2006年に「千の風になって」が大ヒットしたテノール歌手の秋川雅史(57)が23日に自身初の書籍「子育てこそ最高の生きがい 私の考える教育」を発売した。

 秋川は2004年に長男、06年に長女が誕生。息子の風雅は大学3年生に成長し、偉大な音楽人である父の背中をピアニストとして追いかけている。愛娘の長女も成人し、現在は大学1年生だ。

 同書は、子育てを「最高の生きがい」として2人の子供と向き合ってきた秋川が教育について熱く語った一冊となっている。

 子供が幼児の頃から「教育メモノート」を持ち歩き、教育について常に考えてきたそうで、このほど取材すると「いつか秋川流教育法の本を出したいと思っていましたが、夢がかないました」と笑顔をはじけさせた。

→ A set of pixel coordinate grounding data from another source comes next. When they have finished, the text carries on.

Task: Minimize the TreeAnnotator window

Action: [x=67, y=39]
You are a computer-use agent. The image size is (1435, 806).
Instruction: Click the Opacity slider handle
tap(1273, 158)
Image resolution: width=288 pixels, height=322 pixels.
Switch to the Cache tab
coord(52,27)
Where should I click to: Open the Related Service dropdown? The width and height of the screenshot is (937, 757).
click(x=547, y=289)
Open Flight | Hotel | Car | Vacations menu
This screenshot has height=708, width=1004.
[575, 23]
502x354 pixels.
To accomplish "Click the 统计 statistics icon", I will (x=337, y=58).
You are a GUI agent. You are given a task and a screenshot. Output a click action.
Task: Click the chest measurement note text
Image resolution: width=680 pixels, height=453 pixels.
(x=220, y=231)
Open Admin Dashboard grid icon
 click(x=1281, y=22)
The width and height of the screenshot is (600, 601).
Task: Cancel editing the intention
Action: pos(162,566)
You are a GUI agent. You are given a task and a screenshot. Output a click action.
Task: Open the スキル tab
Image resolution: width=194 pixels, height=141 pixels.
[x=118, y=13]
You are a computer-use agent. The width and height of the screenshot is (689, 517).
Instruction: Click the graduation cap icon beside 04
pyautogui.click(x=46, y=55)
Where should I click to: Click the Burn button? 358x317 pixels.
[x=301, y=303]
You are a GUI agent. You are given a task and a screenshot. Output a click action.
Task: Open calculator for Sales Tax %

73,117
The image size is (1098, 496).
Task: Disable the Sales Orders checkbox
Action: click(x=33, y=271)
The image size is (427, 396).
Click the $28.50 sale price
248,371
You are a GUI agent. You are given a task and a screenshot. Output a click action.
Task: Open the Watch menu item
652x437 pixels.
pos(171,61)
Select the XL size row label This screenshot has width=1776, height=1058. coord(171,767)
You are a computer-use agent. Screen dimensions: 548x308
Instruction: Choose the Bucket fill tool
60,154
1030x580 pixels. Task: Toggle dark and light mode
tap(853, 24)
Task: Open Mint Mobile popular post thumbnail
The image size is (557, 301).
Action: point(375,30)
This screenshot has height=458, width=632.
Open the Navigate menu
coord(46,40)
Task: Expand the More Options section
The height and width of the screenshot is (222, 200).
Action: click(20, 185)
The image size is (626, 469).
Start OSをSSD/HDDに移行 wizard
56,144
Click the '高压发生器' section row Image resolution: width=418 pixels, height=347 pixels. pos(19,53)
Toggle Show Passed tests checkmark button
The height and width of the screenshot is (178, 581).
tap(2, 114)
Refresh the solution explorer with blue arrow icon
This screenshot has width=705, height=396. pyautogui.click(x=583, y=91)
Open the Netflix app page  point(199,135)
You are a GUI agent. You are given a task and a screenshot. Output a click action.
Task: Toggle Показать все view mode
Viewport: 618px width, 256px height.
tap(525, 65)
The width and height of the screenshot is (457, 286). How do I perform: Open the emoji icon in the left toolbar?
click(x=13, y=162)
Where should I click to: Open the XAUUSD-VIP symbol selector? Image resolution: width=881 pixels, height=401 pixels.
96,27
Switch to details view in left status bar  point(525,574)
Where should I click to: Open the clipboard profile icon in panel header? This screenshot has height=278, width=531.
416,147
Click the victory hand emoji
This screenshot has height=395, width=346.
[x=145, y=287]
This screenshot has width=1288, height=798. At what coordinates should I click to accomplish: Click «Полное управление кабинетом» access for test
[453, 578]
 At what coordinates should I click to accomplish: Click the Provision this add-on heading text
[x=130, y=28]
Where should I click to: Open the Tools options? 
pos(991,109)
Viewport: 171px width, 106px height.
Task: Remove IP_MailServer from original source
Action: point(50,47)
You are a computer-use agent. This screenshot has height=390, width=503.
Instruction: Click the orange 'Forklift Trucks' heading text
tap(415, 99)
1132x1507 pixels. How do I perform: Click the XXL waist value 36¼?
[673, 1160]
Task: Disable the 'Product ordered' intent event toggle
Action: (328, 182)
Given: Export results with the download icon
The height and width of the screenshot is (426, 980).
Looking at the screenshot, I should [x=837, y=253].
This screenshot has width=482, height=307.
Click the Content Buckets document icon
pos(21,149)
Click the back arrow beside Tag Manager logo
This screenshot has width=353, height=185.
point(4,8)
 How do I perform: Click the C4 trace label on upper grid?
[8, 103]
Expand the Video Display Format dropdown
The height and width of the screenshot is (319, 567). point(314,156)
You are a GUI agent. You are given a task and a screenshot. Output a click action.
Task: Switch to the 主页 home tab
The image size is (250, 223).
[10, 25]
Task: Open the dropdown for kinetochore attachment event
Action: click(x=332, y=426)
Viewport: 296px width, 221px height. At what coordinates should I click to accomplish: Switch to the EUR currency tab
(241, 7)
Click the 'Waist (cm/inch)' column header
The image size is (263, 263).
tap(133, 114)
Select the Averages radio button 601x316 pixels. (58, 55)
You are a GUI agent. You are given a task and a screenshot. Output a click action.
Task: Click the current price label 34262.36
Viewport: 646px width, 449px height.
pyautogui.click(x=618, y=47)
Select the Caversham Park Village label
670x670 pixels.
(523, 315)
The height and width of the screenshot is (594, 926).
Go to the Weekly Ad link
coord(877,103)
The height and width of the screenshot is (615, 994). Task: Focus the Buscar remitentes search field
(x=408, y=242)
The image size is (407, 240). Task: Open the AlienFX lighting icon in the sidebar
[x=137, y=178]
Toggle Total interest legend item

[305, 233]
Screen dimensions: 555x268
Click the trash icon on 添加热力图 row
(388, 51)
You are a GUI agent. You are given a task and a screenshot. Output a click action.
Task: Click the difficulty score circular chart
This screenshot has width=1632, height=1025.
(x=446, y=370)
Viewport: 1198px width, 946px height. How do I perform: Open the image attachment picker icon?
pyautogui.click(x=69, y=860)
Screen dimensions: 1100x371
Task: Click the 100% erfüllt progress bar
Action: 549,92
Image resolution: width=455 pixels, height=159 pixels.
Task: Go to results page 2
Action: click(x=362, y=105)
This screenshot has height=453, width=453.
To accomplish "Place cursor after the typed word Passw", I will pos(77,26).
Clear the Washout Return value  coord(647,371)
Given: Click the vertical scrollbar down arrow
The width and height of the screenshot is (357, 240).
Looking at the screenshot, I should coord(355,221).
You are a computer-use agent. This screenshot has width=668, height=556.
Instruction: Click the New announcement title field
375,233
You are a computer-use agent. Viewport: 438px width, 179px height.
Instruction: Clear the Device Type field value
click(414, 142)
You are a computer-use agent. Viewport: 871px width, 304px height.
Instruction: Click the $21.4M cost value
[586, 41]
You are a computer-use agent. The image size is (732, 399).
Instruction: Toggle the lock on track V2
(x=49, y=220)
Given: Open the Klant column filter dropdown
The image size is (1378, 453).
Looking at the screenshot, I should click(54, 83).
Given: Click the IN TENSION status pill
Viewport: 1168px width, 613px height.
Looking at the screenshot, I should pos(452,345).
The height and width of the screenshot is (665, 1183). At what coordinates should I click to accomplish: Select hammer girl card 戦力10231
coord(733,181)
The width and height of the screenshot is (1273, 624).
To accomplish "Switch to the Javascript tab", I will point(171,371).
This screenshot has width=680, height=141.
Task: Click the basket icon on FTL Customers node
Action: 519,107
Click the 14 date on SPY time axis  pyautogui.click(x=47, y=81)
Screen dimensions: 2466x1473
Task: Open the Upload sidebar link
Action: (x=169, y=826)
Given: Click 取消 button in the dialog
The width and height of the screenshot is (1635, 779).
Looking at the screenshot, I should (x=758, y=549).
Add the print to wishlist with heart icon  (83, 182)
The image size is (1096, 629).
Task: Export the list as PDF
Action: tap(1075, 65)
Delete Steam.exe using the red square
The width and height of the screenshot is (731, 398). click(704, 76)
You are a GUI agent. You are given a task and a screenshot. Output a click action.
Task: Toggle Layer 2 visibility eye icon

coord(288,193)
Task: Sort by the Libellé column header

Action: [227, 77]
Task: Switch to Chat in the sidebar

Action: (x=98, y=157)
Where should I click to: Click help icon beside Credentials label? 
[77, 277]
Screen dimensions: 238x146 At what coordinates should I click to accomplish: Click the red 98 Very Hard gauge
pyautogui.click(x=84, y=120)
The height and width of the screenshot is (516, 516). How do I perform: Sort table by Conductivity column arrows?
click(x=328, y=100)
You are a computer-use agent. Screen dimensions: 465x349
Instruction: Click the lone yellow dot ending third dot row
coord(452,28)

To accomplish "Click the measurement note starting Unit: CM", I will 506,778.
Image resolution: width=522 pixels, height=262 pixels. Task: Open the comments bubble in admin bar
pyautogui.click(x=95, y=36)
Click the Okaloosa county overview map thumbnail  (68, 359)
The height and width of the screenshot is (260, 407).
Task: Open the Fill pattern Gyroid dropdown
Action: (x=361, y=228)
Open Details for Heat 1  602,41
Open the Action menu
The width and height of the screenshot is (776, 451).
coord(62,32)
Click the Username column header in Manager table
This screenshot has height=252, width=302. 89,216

 秋川流教育法では、あえてストレスやプレッシャーを与える、男女の区別をつけるなど、世の中で言われている一般的な教育法に沿わない部分もあるという。また、書籍では自殺やいじめなどの問題にも切り込んだ。「現在社会問題となっている少子高齢化も、子育てに対する興味が関係していると思っています。これを機会に、教育に興味を持ってくれる人が少しでも増えたらうれしいです」

 子育てで「大変だと思ったことは一つもない。けんかも含めてすべてが良い思い出です」と胸を張る。幼いころはかなり厳しく接したというが、そんな秋川の姿勢ゆえか、秋川家は超円満家庭だ。

「父息子、父娘と2人でお出掛けすることも多いです。息子とは毎日一緒に風呂にも入りますね。寝るときも、同じ部屋にベッドを4台並べて寝ています。毎日いろんな会話をしてコミュニケーションを取っていることが良好な関係につながっていると思います」

 2人の子供は大学生に成長しているが、秋川は「子育ては一生涯」と気を引き締める。それだけに、心配事はただ一つ。「2人が将来、結婚や独り立ちなどで離れていく時、私が子離れできるか心配です」。うれしい悩みで頭をかいていた。